**DESCRIPTION OF THE TASK:**
Scan the data below and report how many lines include the word "Given". Nothing else is wanted.
** Opening RECORDS SHOWN block **
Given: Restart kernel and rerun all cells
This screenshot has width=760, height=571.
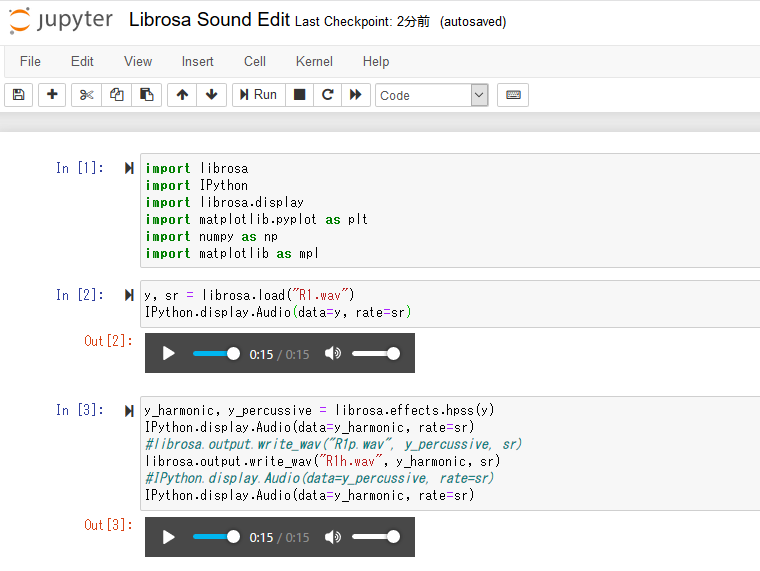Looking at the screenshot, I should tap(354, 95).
** Closing RECORDS SHOWN block **
** Opening RECORDS SHOWN block **
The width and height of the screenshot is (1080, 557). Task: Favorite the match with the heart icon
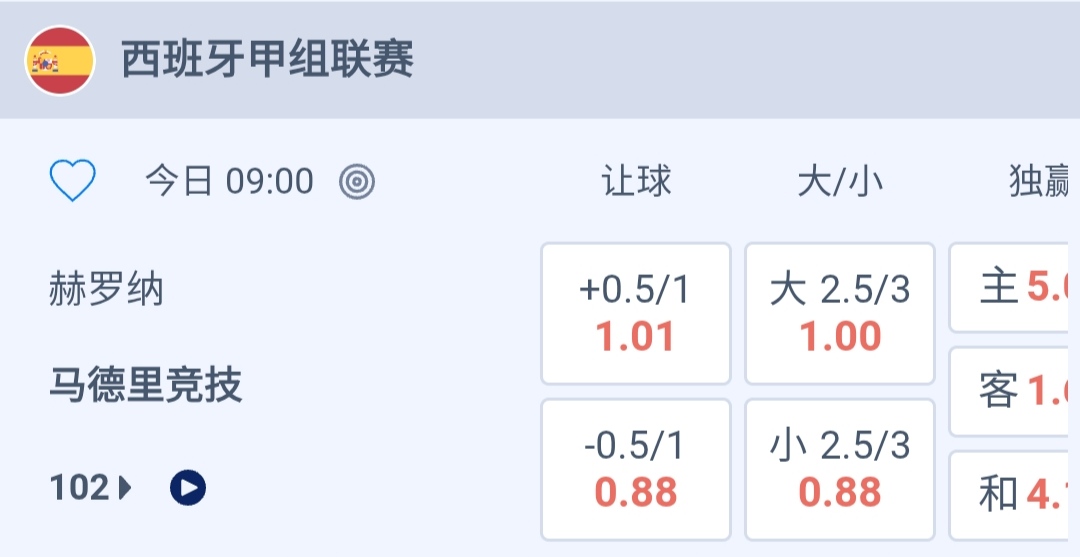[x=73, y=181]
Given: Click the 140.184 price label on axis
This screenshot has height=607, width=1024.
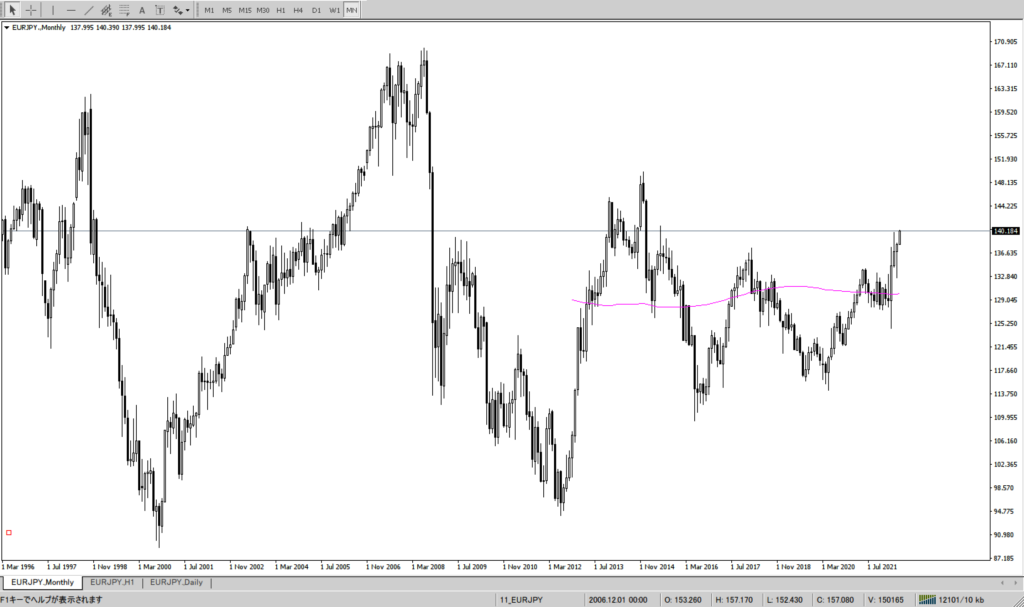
** Closing RECORDS SHOWN block **
**YOUR RESPONSE:**
2